屋内ならつゆ知らず、ここは外。風によって視界はすぐに良くなる。
「コスパはあまり良くないけれど――」
優の正面には変わらず佇む魔人がいて、何かを言っている。
「お前たちの動きを制限する方法なら、いくらでもあるわ」
濁った眼で嗤った彼女が見つめる先には、狙い違わず投げた実物のナイフによって負傷した天人が居るはずで――。
「またお前か……」
シアを捉えようとしていた果物ナイフ。
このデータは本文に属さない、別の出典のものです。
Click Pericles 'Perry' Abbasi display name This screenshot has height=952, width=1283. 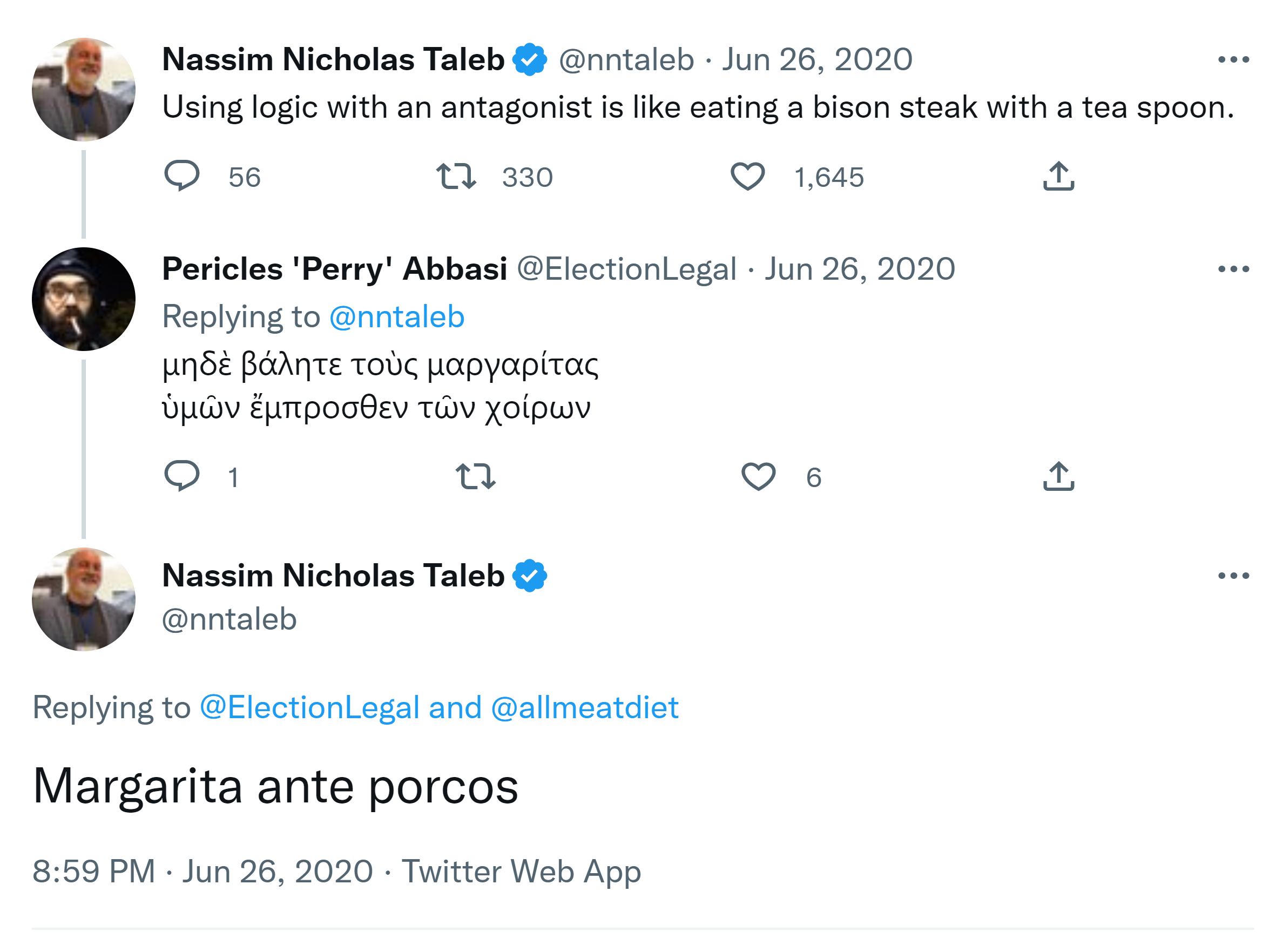(334, 269)
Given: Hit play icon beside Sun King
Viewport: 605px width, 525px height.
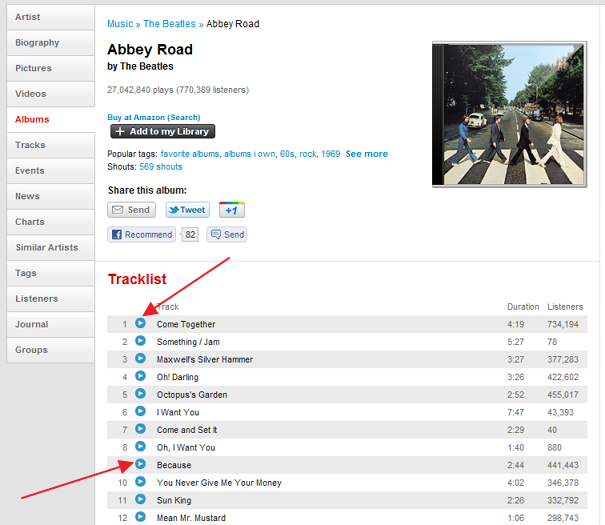Looking at the screenshot, I should [x=140, y=500].
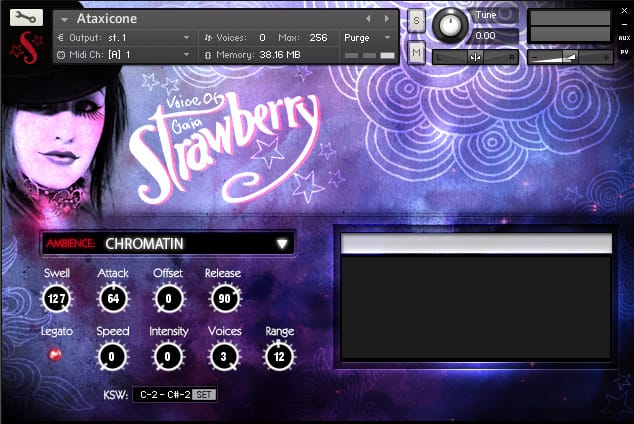Image resolution: width=634 pixels, height=424 pixels.
Task: Toggle the Legato red LED button
Action: [x=55, y=355]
例え女性でも、魔人が投げれば軽く時速100㎞は超える。
しかし。
魔人が〈探査〉の輪郭に触れたほんの少しの時間に、彼女の動きを察した西方。
そこから魔人がナイフを投げるまで2秒ほど。
シアに到達するまで0.3秒強の僅かの間に、どうにか凶刃を受け止めていた。
最初から動きが見えていれば、シア本人が避けることも、気付いた西方が〈魔弾〉で撃ち落とすこともできただろう。
が、一瞬の攻防。しかも満足に動かすことの出来ない手負いの身体。
彼にできたのは、ただ、“好きかもしれない人”に迫っていた脅威を、身を挺してかばうことだけだった。
「西方? ……西方?!」
振り向いた優の視線の先。
そこには手を目一杯に広げてシアの盾となる、西方の姿がある。
その脇腹には木製の柄が生えていて、その周囲が徐々に赤く、湿り気を帯びていく。
魔人が投げた果物ナイフは、深々と、彼の身体を抉っていた。
「西方さん……?」
おずおずと、心配そうに問いかけてくる天人の無事を確認したところで、西方の全身から力が抜けた。
目の前で頽れるその身体を、シアは素早く抱き留める。
そこで彼女はようやく、彼の腹部に突き刺さったソレを目にした。
「……え?! 西方さん? 何が――」
「えへへ……シアさんが無事で良かったぁ。がぁっ……」
「ひ、ひとまず話さないでください! ああ、血が……っ」
彼女の混乱と意識の分断から解除される白の〈領域〉。
これ幸いと忍び寄ってくるのは、悪意をにじませる黒い〈領域〉。
「止血を……でも、どうすれば……?! どうしよう?!」
ナイフを抜くべきか。得物が刺さった状態で、どうやって止血すればいいのか。
血の気が失せていく友人を生かすために、何をしなければならないか。
すぐそばで涙をこらえ、必死に考えるシアの姿にうれしそうに微笑む西方。
暗くなっていく視界。
でも、眉根を寄せてこちらを見ていてもその女の子の顔が、西方には輝いて見える。
その意味を、ようやく理解した西方。
だから今は、彼女達にとっての最善手を告げる必要があった。
「手当の仕方は、僕のカバンに……。今は、魔人を……。手当は、それか、ら……」
「ダメ、気をしっかり! お願いだから、待って……っ! 西方さんっ!」
失血と痛みで気を失いそうになる西方に懸命に呼びかけるシア。
先に魔人を倒すべきか? 手当が先か? 状況は? 油断していた?
血が。他に魔獣がいるかも。西方の体が重くなっていく。
彼女の脳内はもうすでにパニックだ。
だから。
「――殺してやる」
その憤怒のにじんだ声が。
常に冷静な彼のものだと理解するのに、かなり時間を要した。